NRW-Landtagswahl: Das erwartet das Handwerk
Das nordrhein-westfälische Handwerk hat sich mit seinen Wahlprüfsteinen für die anstehende Landtagswahl in Stellung gebracht. Nachhaltigkeit, Bildung, Wachstum müssten bei der Politik im Vordergrund stehen.
Nachhaltigkeit, Bildung, Wachstum. Unter dieser Überschrift stehen die Erwartungen des nordrhein-westfälischen Handwerks zur im Mai anstehenden Landtagswahl. Die Dachorganisation des Wirtschaftszweigs, Handwerk.NRW, fordert von der Politik die Stärkung der Wettbewerbsfähigkeit der Wirtschaft "in ihrer ganzen Bandbreite". Die Basis dafür müsse eine "profilierte Mittelstandpolitik und die Stärkung der beruflichen Bildung" sein. Die aktuelle Landesregierung habe gute Vorarbeit geleistet, nach der Wahl gelte es, diesen Kurs fortzusetzen. "Nordrhein-Westfalen hat in den vergangenen Jahren eine gute Entwicklung genommen. Es war richtig, auf konsequenten Bürokratieabbau, auf Investitionen in die Infrastruktur und auf eine pragmatische Bildungspolitik zu setzen“, sagt Andreas Ehlert, Präsident von Handwerk.NRW.
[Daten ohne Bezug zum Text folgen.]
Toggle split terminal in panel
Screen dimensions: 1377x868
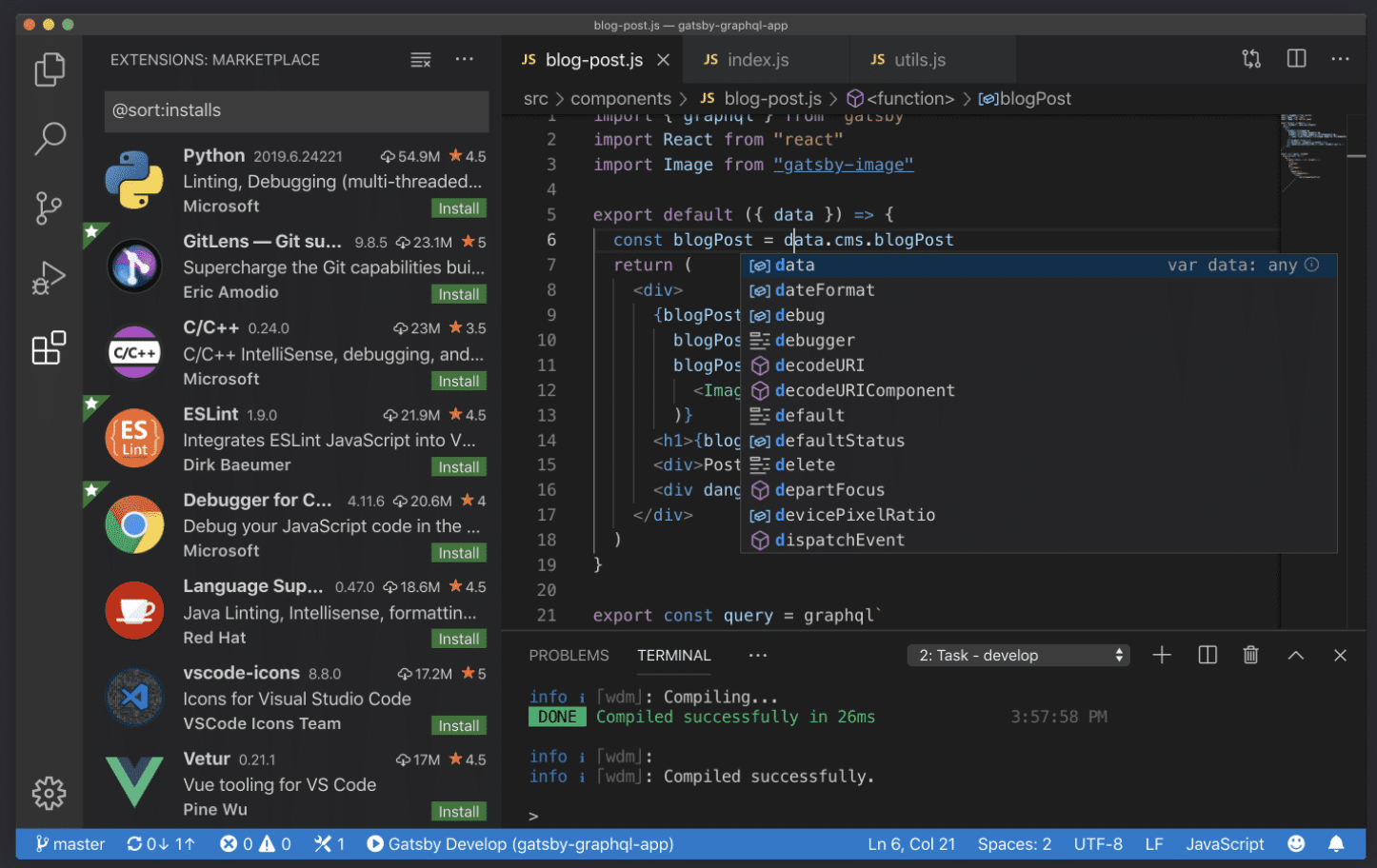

Für die Bewältigung der großen Herausforderungen, vor denen das Land in der kommenden Legislaturperiode steht, sei das Handwerk ein unverzichtbarer Partner. "Das Handwerk steht mit seinen Unternehmern und Beschäftigten bereit, anzupacken – für mehr Nachhaltigkeit, bessere Bildung und höheres Wachstum in Nordrhein-Westfalen“, heißt es in dem 22-seitigen Forderungspapier des Landesverbands. Im Bereich Nachhaltigkeit gehe es in erster Linie um die Transformation der Wirtschaft. Konkrete Handlungsstrategien auf Landesebene und in den Kommunen unter enger Einbindung des Handwerks seien hier gefordert. "Wir dürfen dabei aber nicht auf komplizierten Dirigismus und kurzsichtige Maßnahmen setzen. Wir brauchen wettbewerbliche Lösungen und Technologieoffenheit bei allen Vorgaben und Förderstrukturen", betont Ehlert.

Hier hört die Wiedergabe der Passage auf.